Его глаза вдруг открылись. Повернув голову, он уставился на меня, как на призрака. Когда я позвал его, он приподнялся на локте — по-прежнему не сводя с меня глаз.
— Идемте со мной, — сказал я.
Мой голос прозвучал хрипло, почти грубо.
Должно быть, я испугал Шратта — в его взгляде промелькнуло выражение подозрительности. Уж не думает ли он, что я хочу заманить его в лабораторию, заковать в цепи и использовать для своих опытов?
— Мне нужно кое-что показать вам, — добавил я.
Все так же недоверчиво хмурясь, он встал с постели и надел грязный домашний халат. Казалось, он не переставал о чем-то напряженно размышлять. Наконец он сел на стул, выдохнул и с решительным видом произнес:
— Патрик, мне нет никакого дела до ваших экспериментов.
Я опешил. Итак, Шратт решил не участвовать в моей работе. Поселившись в моем доме, он отстранился от меня еще больше, чем в те дни, когда стремглав выбегал из лаборатории, намереваясь никогда не возвращаться в нее.
— Вы обязаны помочь мне, Шратт. Без вас я не смогу продолжить начатое.

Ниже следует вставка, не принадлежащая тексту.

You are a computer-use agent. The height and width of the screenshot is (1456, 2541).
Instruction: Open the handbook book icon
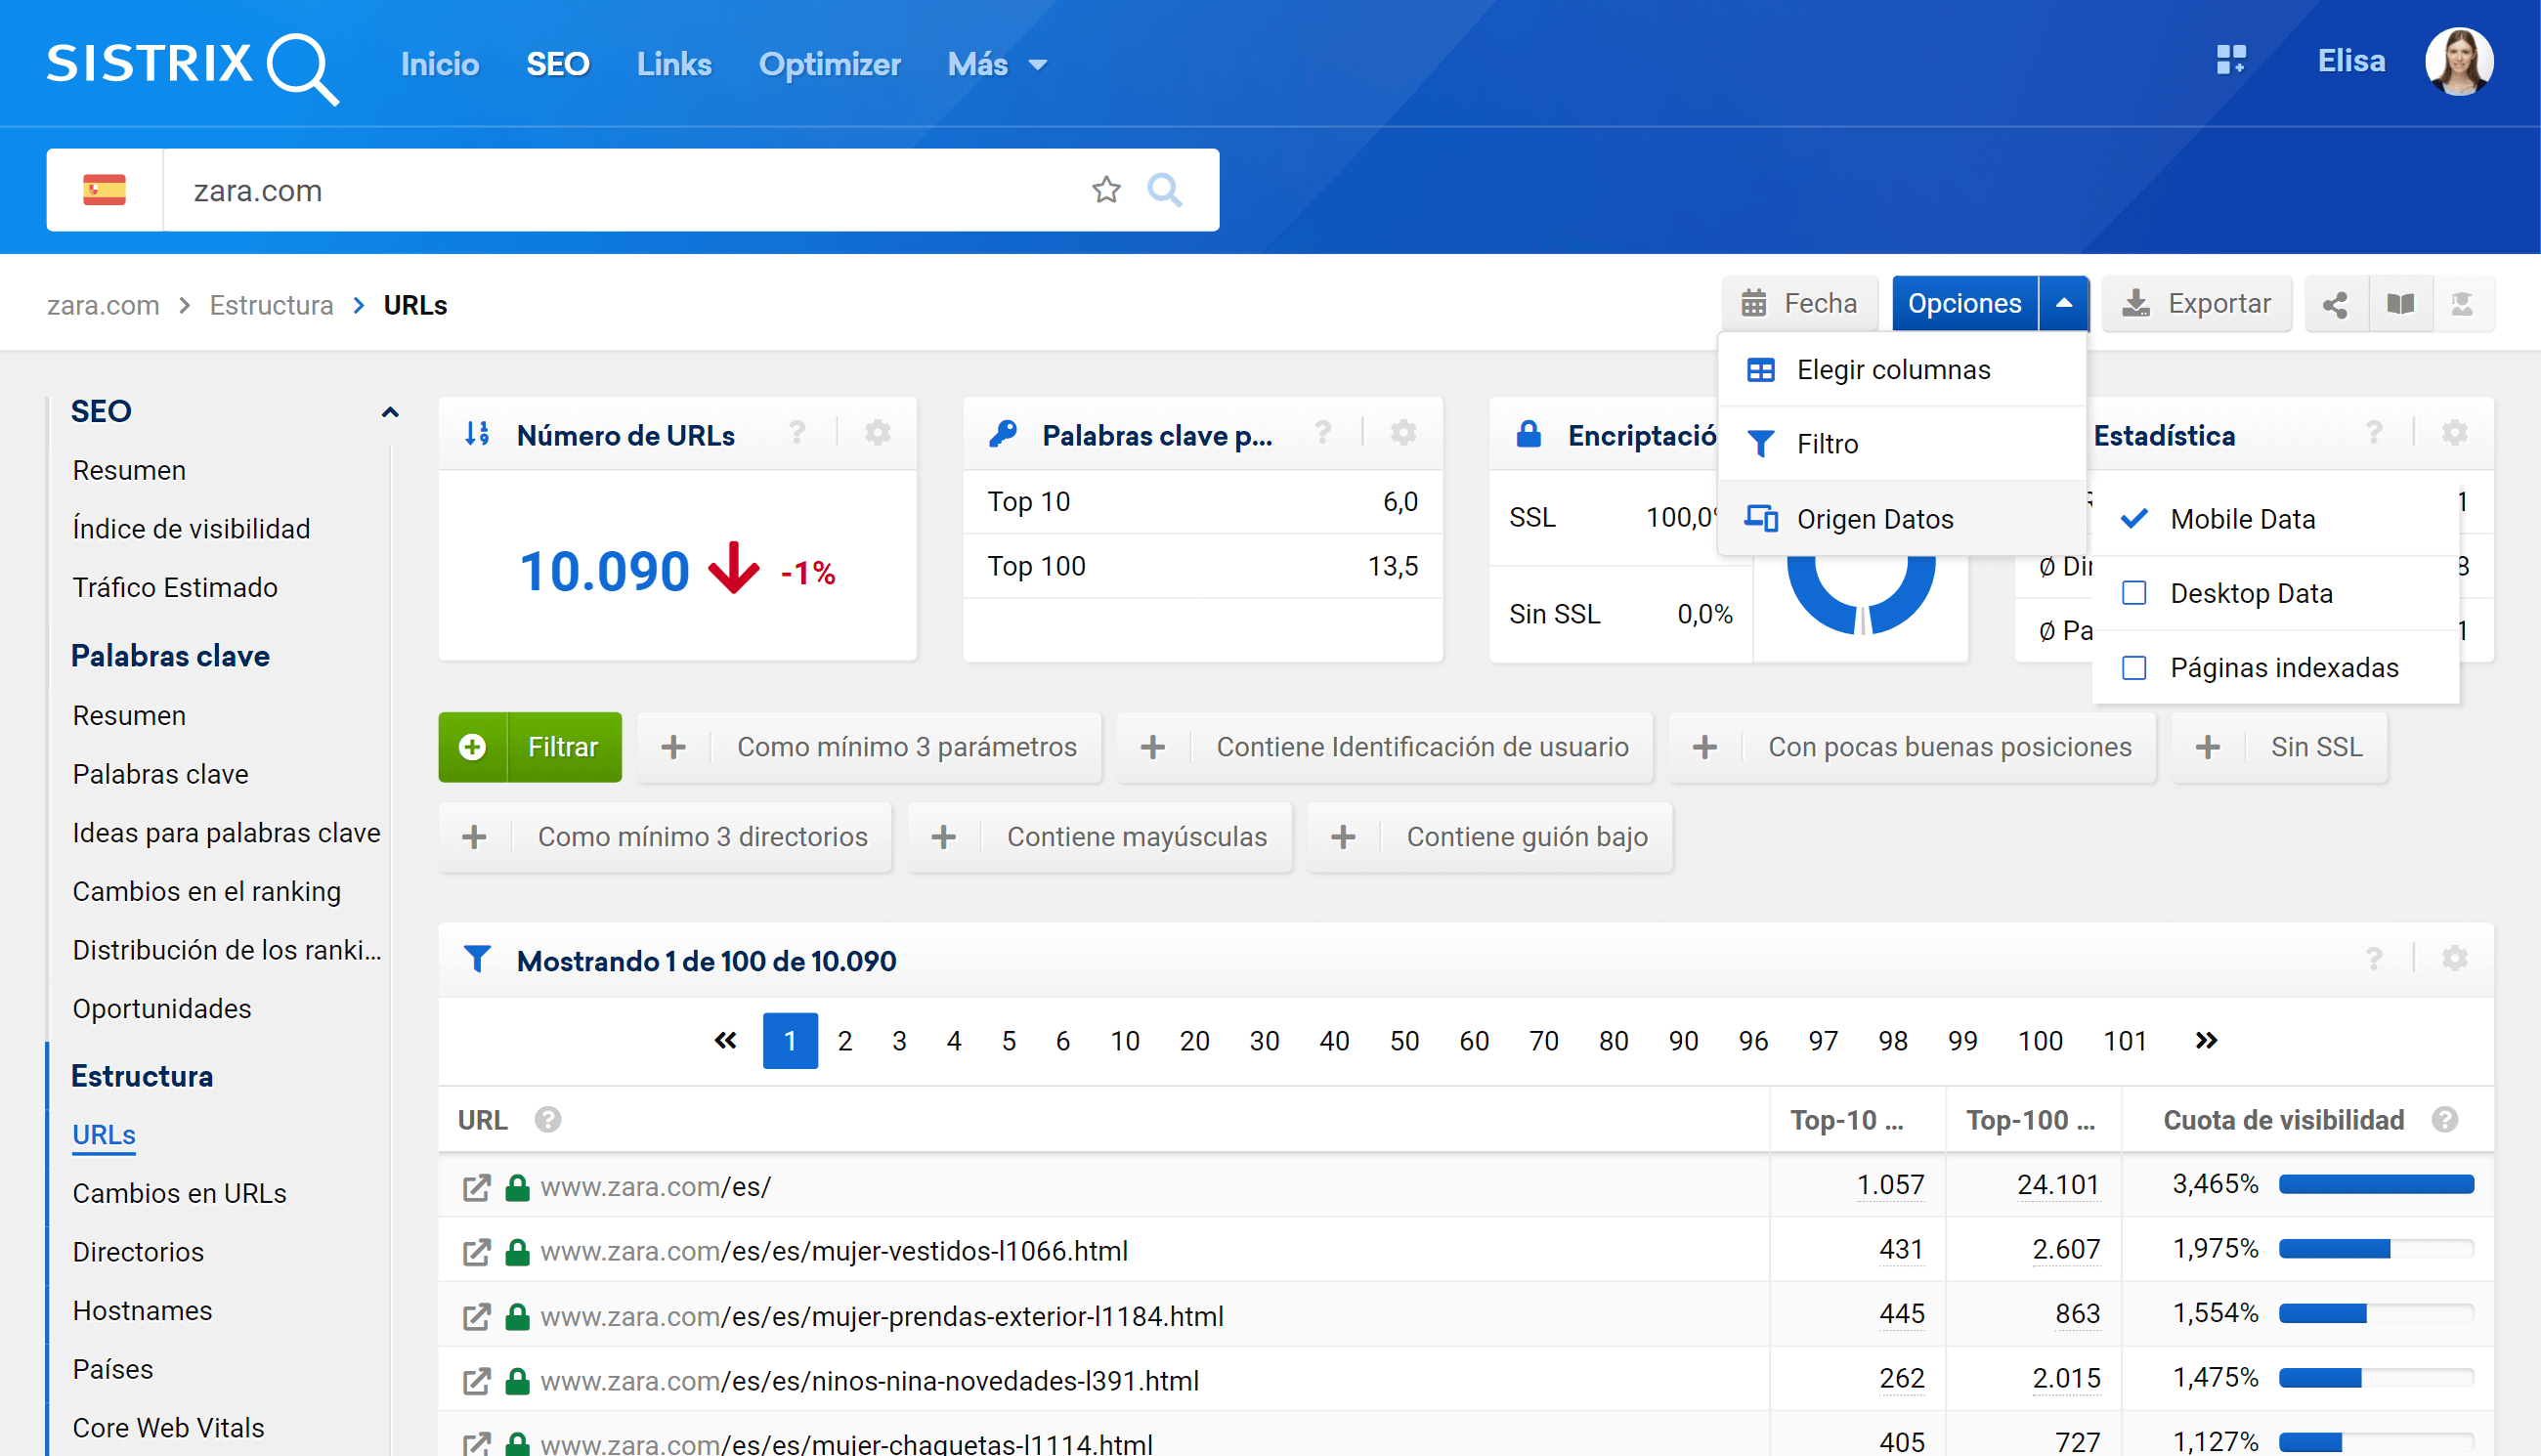point(2400,304)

В эту минуту я был способен даже на лесть. Мое заявление явно тронуло его — однако, запахнув полы халата, он упрямо покачал головой.
Для него, как и для меня, весь мир представляет собой одну большую лабораторию. Разница в том, что я использую ее для достижения новых знаний, а он хватается за старые, отрекаясь от себя как от ученого.
— Патрик, вы знаете, что я испытываю отвращение к вашим исследованиям. Они не помогут человечеству — только умножат его несчастья. Когда-нибудь они вернут людей в эпоху варварства.
— Я такой же ученый, как и вы, — возразил я. — Мы оба всю жизнь специализировались в одной, довольно узкой области знаний, а потому не можем заглядывать так далеко вперед. Впрочем, нам это не нужно. Достаточно сознавать, что цивилизация не может существовать без специализации на какой-то определенной профессии.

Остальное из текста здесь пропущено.